A couple of weeks ago I visited Brisbane to see our son and he suggested an excursion to Mount Tambourine.  It was a wonderful trip to a charming township with delicious rewards from the micro-brewery(Mt Tambourine) and local cheese company (Witches Chase) based there.  Sadly there was not time to travel on to visit the interestingly named town Beaudesert but as you can see from the photo – I got close to going there!

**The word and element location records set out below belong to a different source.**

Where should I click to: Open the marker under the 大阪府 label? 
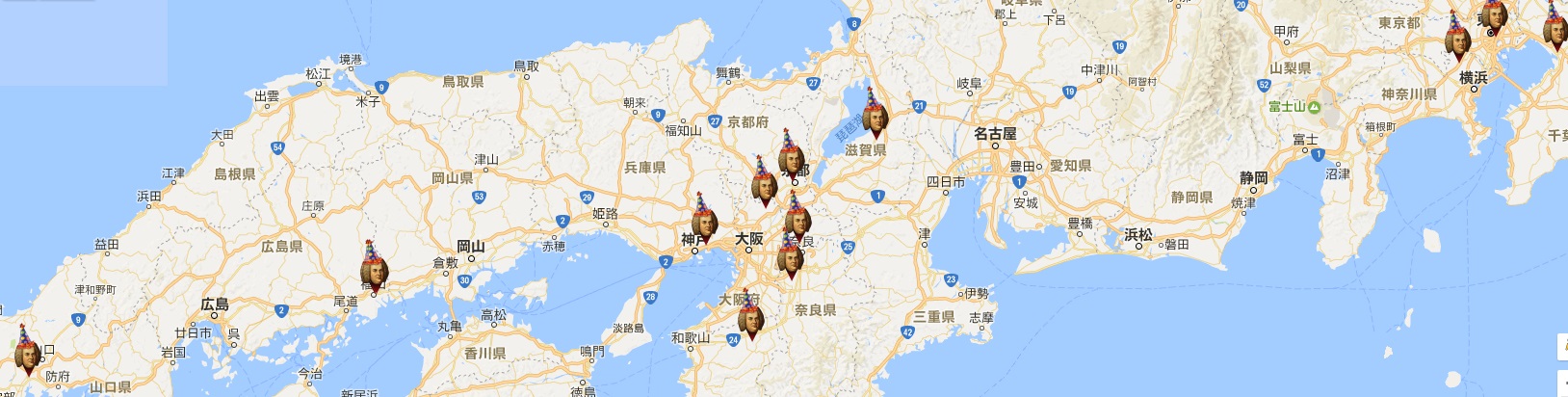[750, 317]
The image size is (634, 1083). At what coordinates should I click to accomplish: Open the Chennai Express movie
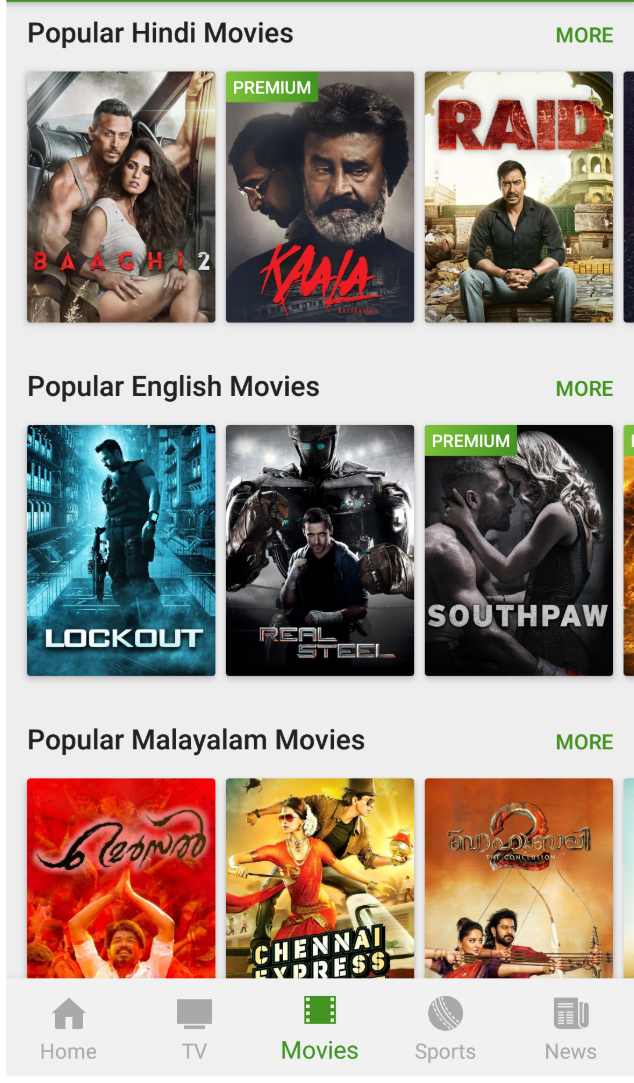319,878
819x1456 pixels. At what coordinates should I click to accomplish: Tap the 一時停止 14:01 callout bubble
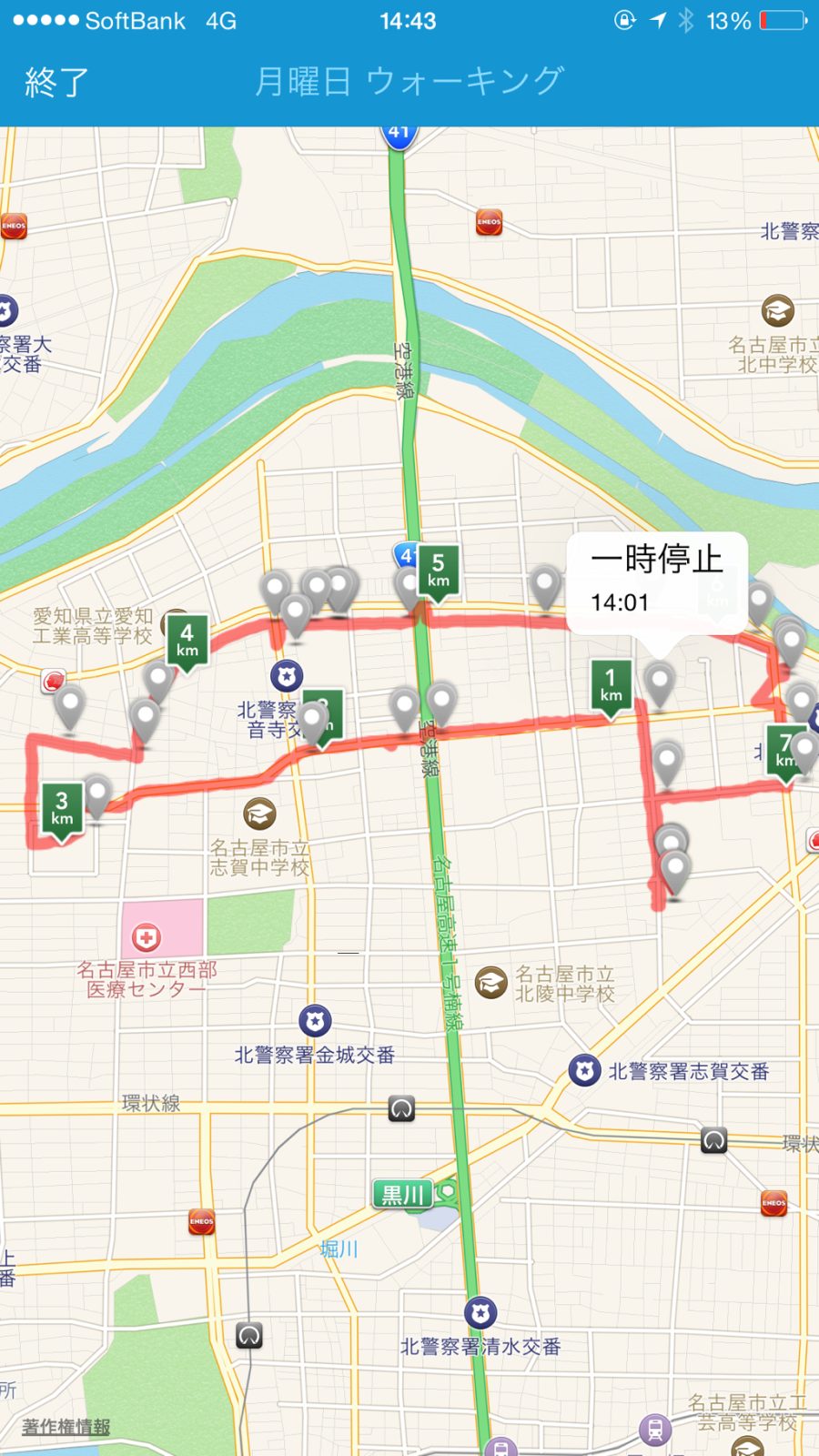coord(657,582)
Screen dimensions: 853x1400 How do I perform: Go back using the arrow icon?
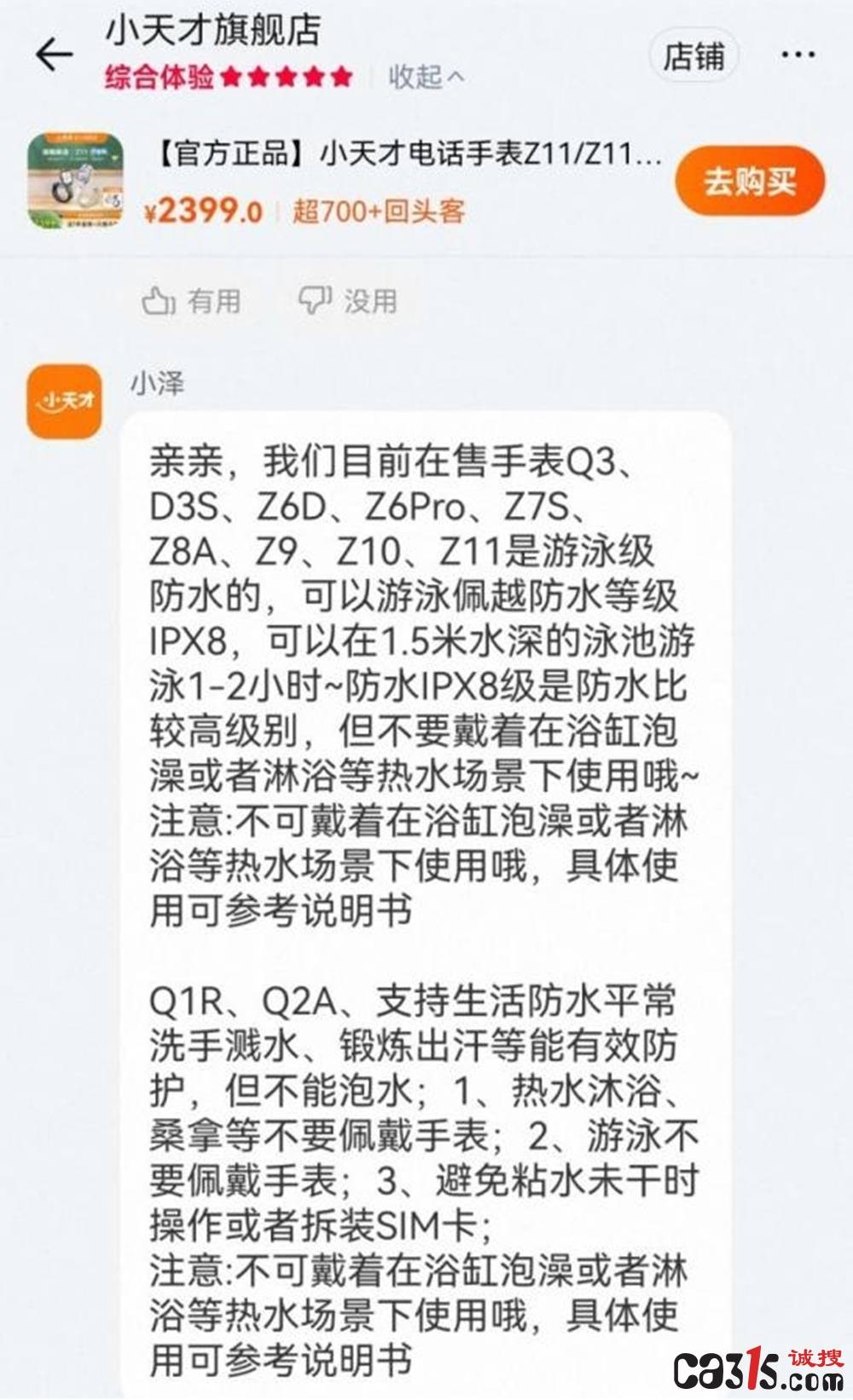coord(55,55)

You may ask why I wanted to visit this French sounding place in the Queensland Hinterland beyond the ranges. The answer is that the 400 year old interior at Carrick Hill was purchased by Bill and Ursula Hayward from the demolition sale of BeaudesertHall in Staffordshire.  They were motoring the shires of England on their honeymoon in 1935 when they came across the this country seat of the Marquess of Angelesy that he could no longer afford to run ( he had a second house on the Isle of Angelsey ‘Neu Plas’ now owned by the National Trust).  The full story of what they acquired (it included a staircase, windows, doors, fireplaces and oak panelling) can be read in the recently published book: Carrick Hill: a portrait.

Whilst on the Royal Collections Studies course last September  held at Windsor Castle, I learnt from Jonathan Marsden, the Director of the Queens Collections, that the Paget family who owned Beau Desert did not pronounce it with a French styling but as two words sounding like: bow desert (the dry sandy variety not a pudding).  This was quite upsetting to some of our guides when I told them as they had been told by visiting locals from Litchfield and Cannock Chase near Beau Desert that it was given a French sounding pronunciation.

I was also told by Jonathan that Tudor bricks from Beaudesert were used to repair WWII bombing damage to St James Palace in London.  So fancy Carrick Hill sharing a source of materials with a palace – a brush with a royal building?

The photo shown here is in the Carrick Hill collection but it's subject has long been a mystery.  That is until I was doing some research into the Beaudesert garden to see if Ursula had borrowed any ideas for her Adelaide garden as well as collecting an interior!  It was a vast house with extensive garden and grounds (99 employees to work the estate and run the house).  I discovered that the photo is taken from an unusual position which the great article in Country life book (also in the collection) did not use.  From the stamp on the reverse of the print we know the photograph was taken by The Times but what for? Was it to report the demolition of the great house and its forthcoming architectural salvage sale on 18 & 19 July, 1935?


The image presents a wild fore ground which enables us to imagine the forests that the Bishop of Lichfield hunted in when Beaudesert was their hunting lodge in the fifteenth century.  This was before the Paget’s had risen to prominence as Elizabethan lawyers and been given the property for services to ER I.  Then we see the back of the house in the distance with the oldest window range and formal gardens with banks and terraces.